TEXT EXTRACT:
[start]
Double crunch orange chicken with extra-crispy double-dipped fried thighs and a vibrant, sticky orange sauce that’s glossy and slightly caramelized at the edges. Serve Chinese orange chicken over steamed rice for intensely citrusy, takeout-style crunch at home.
Prep Time 20 minutes
Cook Time 20 minutes
Total Time 40 minutes
Servings: 4 servings
Course: Main Dish
Cuisine: Chinese-American
Calories: 980

Ingredients
  

Chicken coating
  • 1.5 lb boneless skinless chicken thighs
  • 0.75 cup cornstarch
  • 0.75 cup all-purpose flour
  • 2 tsp garlic powder
  • 0.1 salt to taste
  • 0.1 pepper to taste
  • 2 large eggs beaten
Frying
  • 1 vegetable oil for frying
Orange sauce
  • 0.5 cup fresh orange juice
  • 2 tbsp orange zest
  • 0.33 cup soy sauce
  • 0.25 cup brown sugar
  • 2 tbsp rice vinegar
  • 1 tbsp hoisin sauce
  • 3 cloves garlic minced
  • 1 tsp fresh ginger grated
  • 1 tsp sesame oil
  • 1 tbsp cornstarch mixed with 2 tbsp water for slurry
  • 2 tbsp water for slurry

Equipment

  • 1 Dutch oven

Method
 

Double-dip coating
  1. Mix cornstarch, all-purpose flour, garlic powder, salt, and pepper in a bowl until evenly combined. Dip each piece of chicken in the beaten egg, then dredge in the flour mixture so it is fully coated.
[end]
DATASET ROWS:
[start]
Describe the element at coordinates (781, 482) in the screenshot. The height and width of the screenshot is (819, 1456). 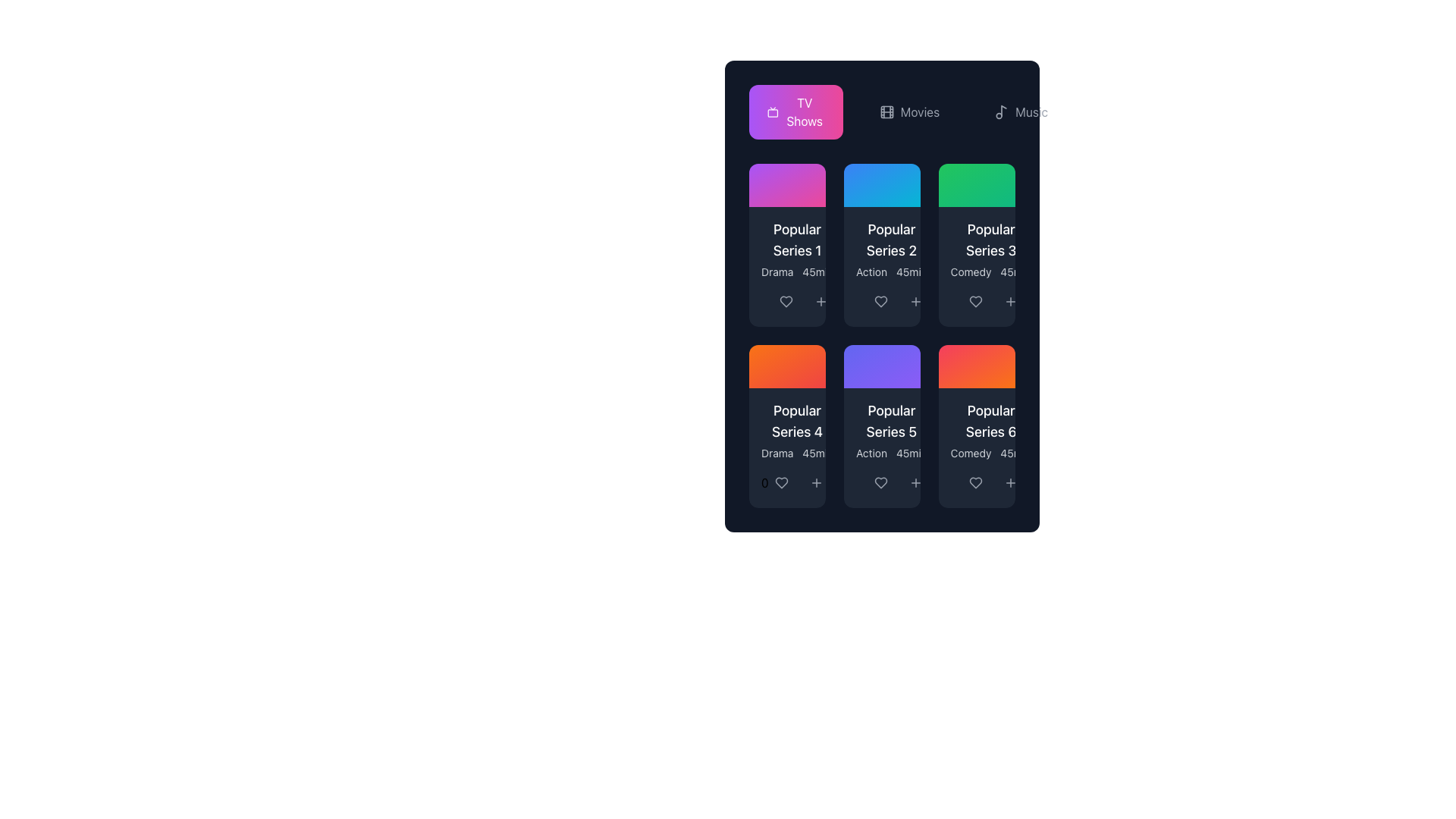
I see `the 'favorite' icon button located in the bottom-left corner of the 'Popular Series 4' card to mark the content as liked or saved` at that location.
[end]
[start]
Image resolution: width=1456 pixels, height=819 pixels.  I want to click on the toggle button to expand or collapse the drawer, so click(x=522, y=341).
[end]
[start]
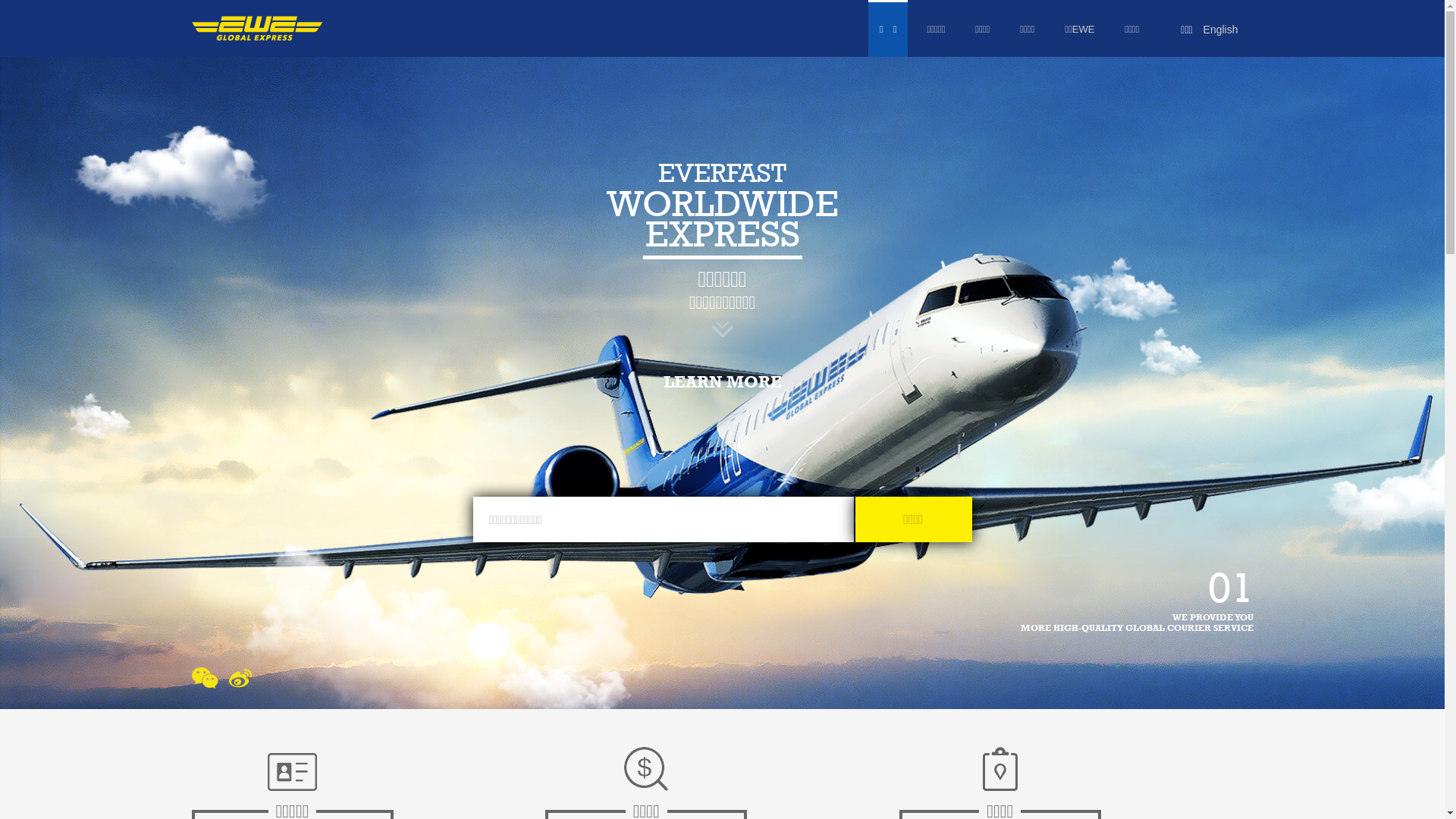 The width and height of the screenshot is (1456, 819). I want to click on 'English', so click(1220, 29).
[end]
LIST OF TASKS:
(a) Translate this sentence from the orange chicken recipe into Spanish: "Serve Chinese orange chicken over steamed rice for intensely citrusy, takeout-style crunch at home."
(b) Continue the orange chicken recipe's method, starting right after its final sentence.

FINAL ANSWERS:
(a) Sirve el pollo a la naranja chino sobre arroz al vapor para disfrutar en casa de un crujiente intensamente cítrico, al estilo de la comida para llevar.

(b)
  2. Double-dip the chicken by dipping the coated pieces back into the beaten egg, then dredge again in the flour mixture for maximum crunch.
Fry until deeply golden
  1. Heat vegetable oil in a Dutch oven to 375°F. Fry the double-dipped chicken for 5-6 minutes, turning as needed, until deeply golden and cooked through, then drain on a rack or paper towel.
Make the sticky orange sauce
  1. In a saucepan, combine fresh orange juice, orange zest, soy sauce, brown sugar, rice vinegar, hoisin sauce, minced garlic, grated ginger, and sesame oil. Bring to a boil, then stir in the cornstarch slurry and cook 2-3 minutes until thick and glossy.
Toss and serve
  1. Toss the crispy chicken in the orange sauce until every piece is evenly coated and the sauce clings well. Serve immediately over steamed rice, topped with sesame seeds and sliced green onions.

Notes

For maximum crunch, fry in small batches so the oil stays close to 375°F and the coating doesn’t steam. Store leftovers in an airtight container in the fridge up to 3 days; reheat on a wire rack in a 400°F oven until hot and re-crisped (sauce may tighten). Freezing isn’t recommended for the best texture. Dietary swap: use gluten-free all-purpose flour and tamari in the sauce for a gluten-free version.